When I go see a Kevin Bacon film, I have come to expect a certain level of quality. Like anything else, most people have expectations when they walk into a film. You’ve seen the trailers and noted the actors and based on those things, there is a certain implied contract between the film and the audience. This is why Adam Sandler or Mike Myers rarely work when cast in a serious film. So when I went to see the new revenge thriller Death Sentence, I expected a thought provoking film, one which ruminated on the topics of death and revenge. And for the first 30 minutes or so, that’s exactly what I got.

Kevin Bacon plays Nick Hume, a risk assessment manager at a large, upscale insurance firm who, on the way home from a hockey game with his son, stops for gas in a seedy part of town. Very quickly things fall apart as a gang of street thugs burst into the gas station’s convenience store and proceed to slash the throat of Hume’s eldest as part of a gang initiation.
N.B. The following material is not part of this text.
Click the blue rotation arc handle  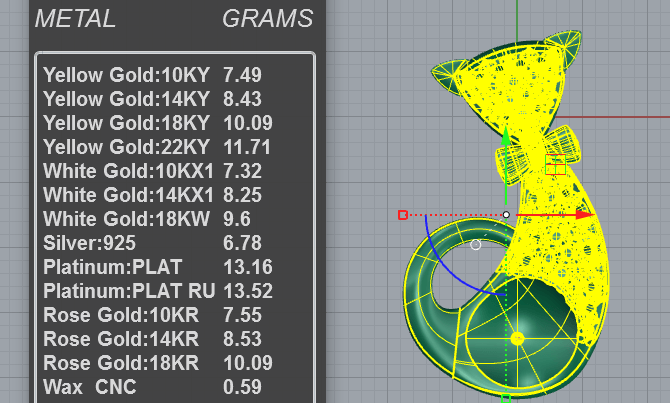click(459, 262)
The boy dies and Hume wants the killer, who’s been caught and identified, put away forever. When things go awry in the courtroom and the kid walks, Hume decides he must do something about it. But he doesn’t know what that is and it’s in these types of morally conflicted roles where Bacon thrives. We can see the pain and anguish of losing a child in his eyes. Through him we see how he must gingerly maintain his relationship with his wife (Kelly Preston). We even get a glimpse of how he must hide his intentions from his second son (played heart-wrenchingly well by Jordan Garrett), the one who didn’t die. As we watch, Bacon transforms Hume into a man trying to get some sense of identity back. When his son was killed, he lost the role of father, of family protector.
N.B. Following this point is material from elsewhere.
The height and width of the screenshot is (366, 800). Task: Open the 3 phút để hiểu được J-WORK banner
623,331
He heads out to confront the killer and in the ensuing fight, quite unintentionally, Hume stabs and fatally wounds the man who took his son’s life. I say unintentionally because of the way Hume reacts. It appears that what was intended as a balance measure, a biblical “eye for an eye” retribution, falls on Hume with all the weight of human misery. He has taken a life and it is a real, painful thing. This realization hits home while Hume is in the shower and, in a wordless moment, Bacon shows why he is one of the finest actors of his generation.

And then the film begins to unravel. Director James Wan, the man behind Saw, reverts to his fallback position, that of simple revenge plot. This is fine for a generation raised on Grand Theft Auto, but for the older audience, it is an unfulfilled promise. What started out as a grim, realistic portrayal, devolves, by the end of almost two hours into a film with unintentional laughter and a main character who has become a parody of Charles Bronson inDeath Wish (which, ironically, was the prequel to the book by Brian Garfield this film is based on). The only upswing in this downfall is a scene with John Goodman as an illegal gun dealer. In it, we get another view of fatherhood and the responsibilities inherent therein.
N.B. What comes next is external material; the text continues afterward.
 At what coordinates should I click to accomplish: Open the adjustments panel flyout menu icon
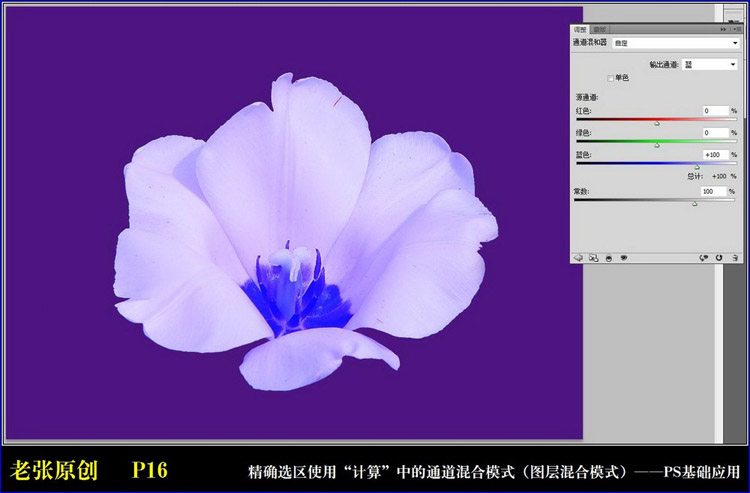[736, 30]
So, by the time all is said and done, we’ve gotten some top notch performances (the sole exception being Aisha Tyler who is given very little in the way of good dialogue to work with and really is just outclassed as a dramatic actress) and a solid start, but with a director unsure of himself, the end result is like having too many cooks in the kitchen – sure there’s a meal coming, but is it really something you want to eat?